The problem:
List all lines of the data that include the string "Galletas".

Data extracts:

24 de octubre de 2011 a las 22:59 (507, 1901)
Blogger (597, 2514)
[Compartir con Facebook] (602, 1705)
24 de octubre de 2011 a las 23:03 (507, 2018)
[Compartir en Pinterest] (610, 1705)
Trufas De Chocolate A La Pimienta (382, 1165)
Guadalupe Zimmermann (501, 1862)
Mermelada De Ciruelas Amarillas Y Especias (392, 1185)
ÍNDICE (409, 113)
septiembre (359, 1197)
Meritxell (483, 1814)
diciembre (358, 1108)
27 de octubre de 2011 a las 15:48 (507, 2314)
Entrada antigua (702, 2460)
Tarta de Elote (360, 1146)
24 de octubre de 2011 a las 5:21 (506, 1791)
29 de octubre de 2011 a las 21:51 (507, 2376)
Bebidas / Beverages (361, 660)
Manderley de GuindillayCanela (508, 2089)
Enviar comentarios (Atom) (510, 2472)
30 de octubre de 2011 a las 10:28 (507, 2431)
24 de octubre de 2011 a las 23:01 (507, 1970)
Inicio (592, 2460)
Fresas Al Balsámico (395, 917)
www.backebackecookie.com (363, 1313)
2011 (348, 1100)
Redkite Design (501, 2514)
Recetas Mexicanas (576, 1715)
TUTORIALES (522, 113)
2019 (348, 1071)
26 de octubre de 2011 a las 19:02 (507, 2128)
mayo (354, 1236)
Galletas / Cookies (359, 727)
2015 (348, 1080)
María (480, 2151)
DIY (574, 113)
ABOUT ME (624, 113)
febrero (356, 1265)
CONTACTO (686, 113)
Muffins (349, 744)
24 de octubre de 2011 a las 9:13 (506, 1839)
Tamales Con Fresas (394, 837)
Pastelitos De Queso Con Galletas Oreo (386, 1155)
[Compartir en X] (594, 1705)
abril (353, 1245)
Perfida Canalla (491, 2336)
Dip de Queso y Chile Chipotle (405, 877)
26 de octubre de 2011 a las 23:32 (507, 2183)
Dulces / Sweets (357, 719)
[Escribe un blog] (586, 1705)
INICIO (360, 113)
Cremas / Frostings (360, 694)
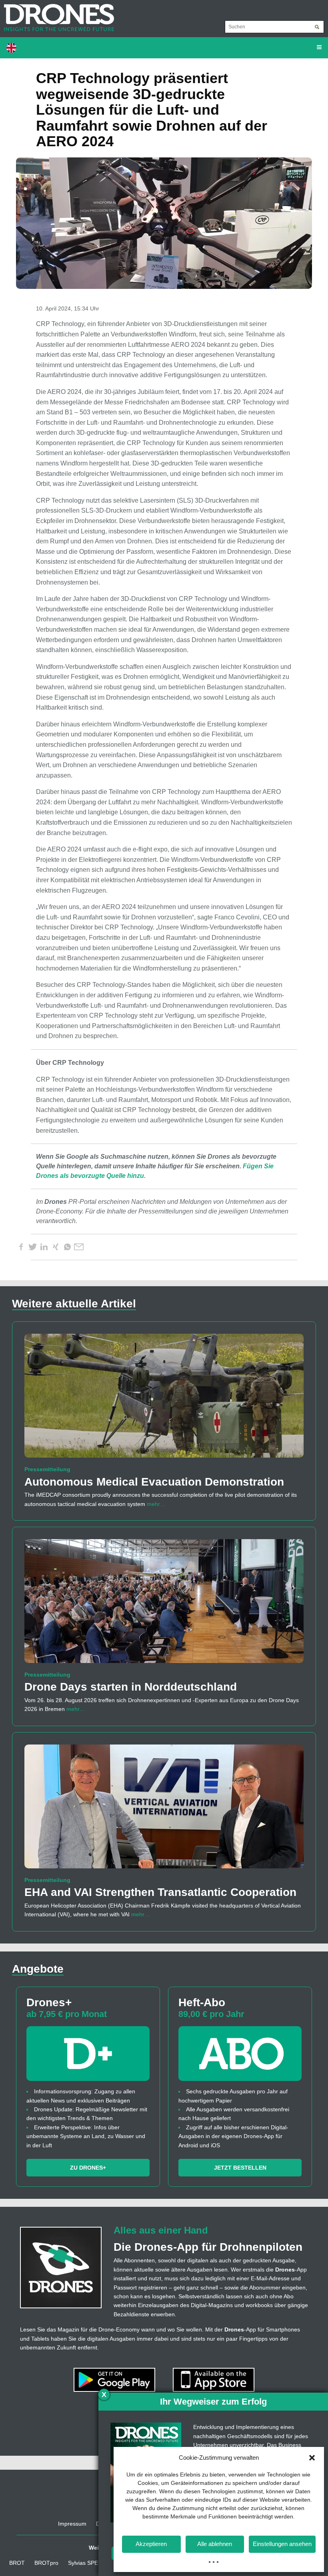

Written response:
Galletas / Cookies (359, 727)
Pastelitos De Queso Con Galletas Oreo (386, 1155)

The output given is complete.